ABI Research analyst Ian Cox says in the past year the industry has seen concrete progress on formulating IMS migration strategies, including voice call continuity between fixed and mobile networks and integrating PBX features into the standards.
“The handoffs between Wi-Fi, PSTN, GSM and CDMA will be the No. 1 IMS-enabled application initially,” says Harald Braun, president of Siemens’ networks division. “But the application layer needs to be built out further, which is going to be a focus going forward.” Siemens and Time Warner Cable recently completed a trial of IMS-enabled infrastructure support for seamless handover of calls across disparate networks, picture sharing, gaming and a movie locator service.
Microsoft Corp. is involved with TELUS for push e-mail and with Shanghai Telecom for hosted messaging via its IMS-enabling BSS system, Connected Services Framework.

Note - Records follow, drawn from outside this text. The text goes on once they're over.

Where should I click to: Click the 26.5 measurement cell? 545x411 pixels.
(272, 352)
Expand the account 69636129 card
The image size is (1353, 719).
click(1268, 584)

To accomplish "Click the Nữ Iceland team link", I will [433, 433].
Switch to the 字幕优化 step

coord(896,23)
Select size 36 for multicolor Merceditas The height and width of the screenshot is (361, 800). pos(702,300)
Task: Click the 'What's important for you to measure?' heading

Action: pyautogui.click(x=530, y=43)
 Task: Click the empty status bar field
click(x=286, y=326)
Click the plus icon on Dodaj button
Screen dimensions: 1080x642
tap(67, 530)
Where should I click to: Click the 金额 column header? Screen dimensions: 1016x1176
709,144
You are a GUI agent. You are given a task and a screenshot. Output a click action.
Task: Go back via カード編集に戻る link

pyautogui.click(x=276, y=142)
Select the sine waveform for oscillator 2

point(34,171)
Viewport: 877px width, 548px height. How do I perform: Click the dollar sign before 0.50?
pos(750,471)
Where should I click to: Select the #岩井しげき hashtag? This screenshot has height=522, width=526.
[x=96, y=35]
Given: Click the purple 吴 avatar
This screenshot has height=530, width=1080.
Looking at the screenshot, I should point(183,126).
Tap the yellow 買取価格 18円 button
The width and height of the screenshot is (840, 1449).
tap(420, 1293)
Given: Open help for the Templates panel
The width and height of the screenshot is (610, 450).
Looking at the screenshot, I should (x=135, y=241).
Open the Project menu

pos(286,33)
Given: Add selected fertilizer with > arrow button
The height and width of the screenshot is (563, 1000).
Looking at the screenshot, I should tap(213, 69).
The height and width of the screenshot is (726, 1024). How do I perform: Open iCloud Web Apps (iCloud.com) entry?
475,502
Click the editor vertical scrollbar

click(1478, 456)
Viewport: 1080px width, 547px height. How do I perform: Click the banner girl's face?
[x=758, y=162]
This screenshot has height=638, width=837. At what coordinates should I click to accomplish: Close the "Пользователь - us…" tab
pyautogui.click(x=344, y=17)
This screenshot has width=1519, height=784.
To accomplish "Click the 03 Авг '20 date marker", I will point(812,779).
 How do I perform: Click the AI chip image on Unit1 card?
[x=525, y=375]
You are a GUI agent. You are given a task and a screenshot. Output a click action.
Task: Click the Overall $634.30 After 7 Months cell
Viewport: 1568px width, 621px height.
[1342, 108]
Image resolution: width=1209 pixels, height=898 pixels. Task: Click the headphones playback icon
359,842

And IBM Corp. is working with Swisscom on IMS application creation through a modeling environment for designing composite services in a reusable way so they simply can be extended to support new functionality instead of requiring an entire overhaul.
Ken Workun, director of business development at Atreus Systems Inc., says, “We have standards for the network layer, but standardization on the application layer is something the carriers are struggling with, and need to address as they migrate the network.”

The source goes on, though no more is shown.